Minha suspeita é de que a Columbia só gravou esse disco por que já estava quase tudo composto. Depois de assinarem eles só precisaram compor "The Last Rose Of Summer". Sob o ponto de vista do dinheiro, eles acertaram em cheio, já que após esse trabalho o Judas começou a vender mais do que cerveja ruim em copa do mundo.
Mas minha escolha não foi por gostar do disco, e sim de como esbarramos.
Em 1993, ainda experimentando as primeiras bandas, eu já conhecia JUDAS PRIEST, pois havia comprado em sociedade com um amigo (sim, isso existia!) os vinis do "Screaming for Vengeance" e "Painkiller".
Depois disso eu passava sempre que podia na loja Discomania e ficava namorando as capas do "Point of Entry" e do "Turbo". Eles ficavam expostos tão alto que inibia a gente de pedir pra dar uma ouvidinha. Eu ficava lá de pescoço quebrado, imaginando como deveriam soar. Me divirto muito lembrar disso pois são exatamente os discos do Priest que menos gosto!
Então por volta de 1994 encontro com um primo que me diz:
– A mãe juntou uma ruma de cacareco pra botar no mato e acho que tem coisa que tu vai querer.
– O que é?
– Uns discos.
– Disco, disco?
– Sim, macho. É dessas coisas de demônio que tu gosta.
– Eu não gosto de demônio.
– Pronto, pois vai lá em casa.
– Mah, tua mãe só gosta de samba. Que é que pode ter lá que eu goste?
– Sei não, mas tem.
Chegando lá havia uma pequena pilha de discos e no topo aquela capa com um templo obscuro que me paralisou. Havia também um selo dourado escrito "Columbia Amostra Invendável". Eu nem sabia que aquele álbum existia.
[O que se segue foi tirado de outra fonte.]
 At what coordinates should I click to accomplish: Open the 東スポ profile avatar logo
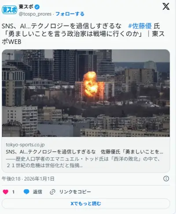[10, 10]
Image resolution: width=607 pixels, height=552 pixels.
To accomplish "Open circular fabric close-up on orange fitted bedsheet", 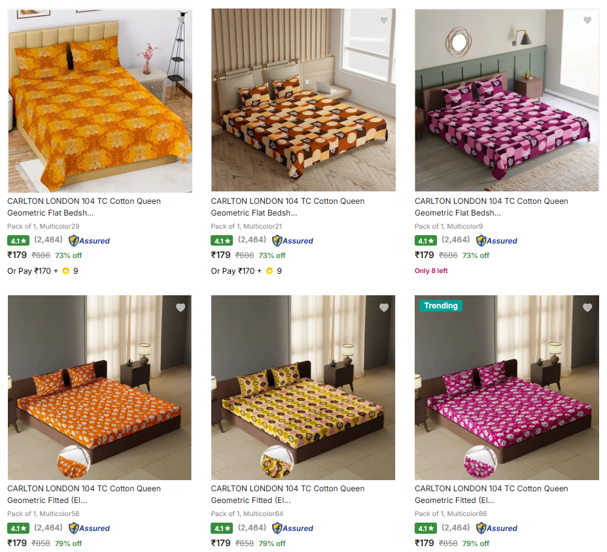I will click(74, 462).
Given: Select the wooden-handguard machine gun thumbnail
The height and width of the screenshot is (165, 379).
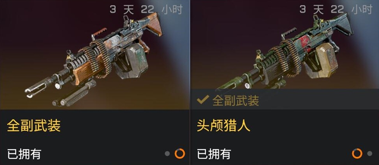Looking at the screenshot, I should point(95,55).
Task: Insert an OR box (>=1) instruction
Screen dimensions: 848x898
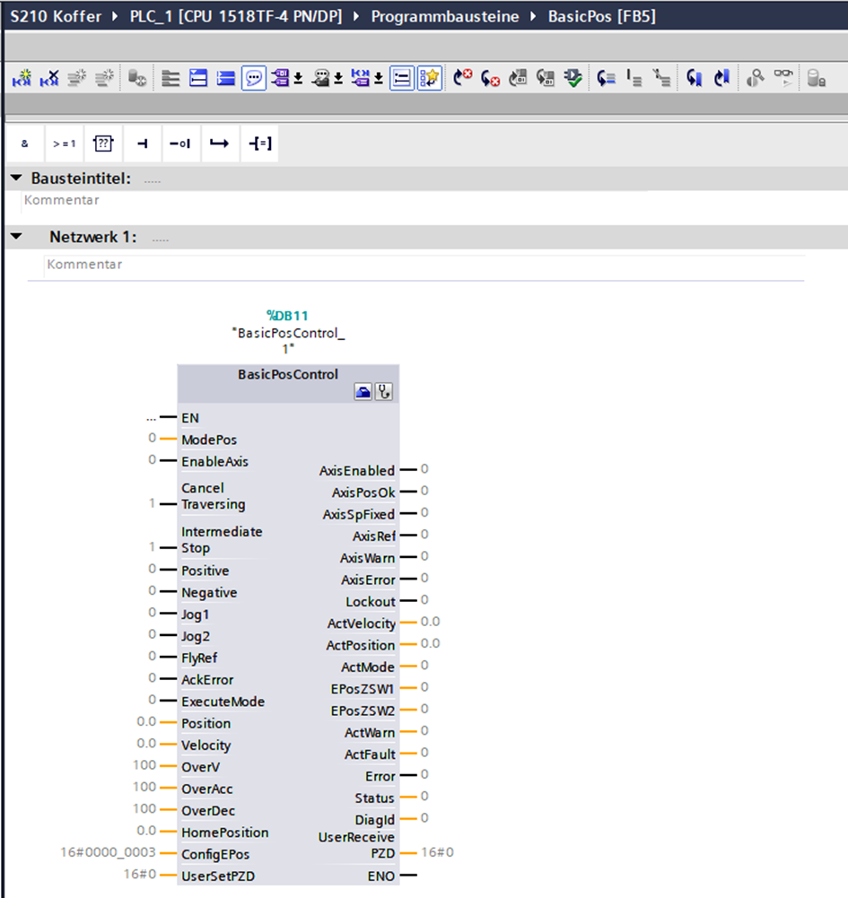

Puxei o acetato de dentro da capa e o pus nas mãos do meu primo.
– Põe pra tocar – disse lívido.
Ele ligou o 3 em 1, largou a agulha em cima e me deixou lá fritando com a abertura de "Sinner…" e quando a perversíssima trinca "Raw Deal/Here Comes The Tear/Dissident Agressor" terminou e a agulha retornou ao descanso, eu já estava feito picolé pardal de castanha em mão de criança.
Quando se tem uma coleção de discos com menos de dez títulos, você ouve um álbum como não se não fosse conhecer mais nada na vida. É esse tipo de experiência que o "Sin After Sin" me deu que tento resgatar quando me deparo ‘obrigado’ a ouvir centenas de discos que eu (não sei de onde tirei isso) deveria conhecer.
Em tempo: O disco realmente estava na coleção da minha tia, mas eu não o ganharia. Meu primo queria comprar minha bicicleta e usou o disco como valor de entrada.
Valeu a pena, a música sempre vence."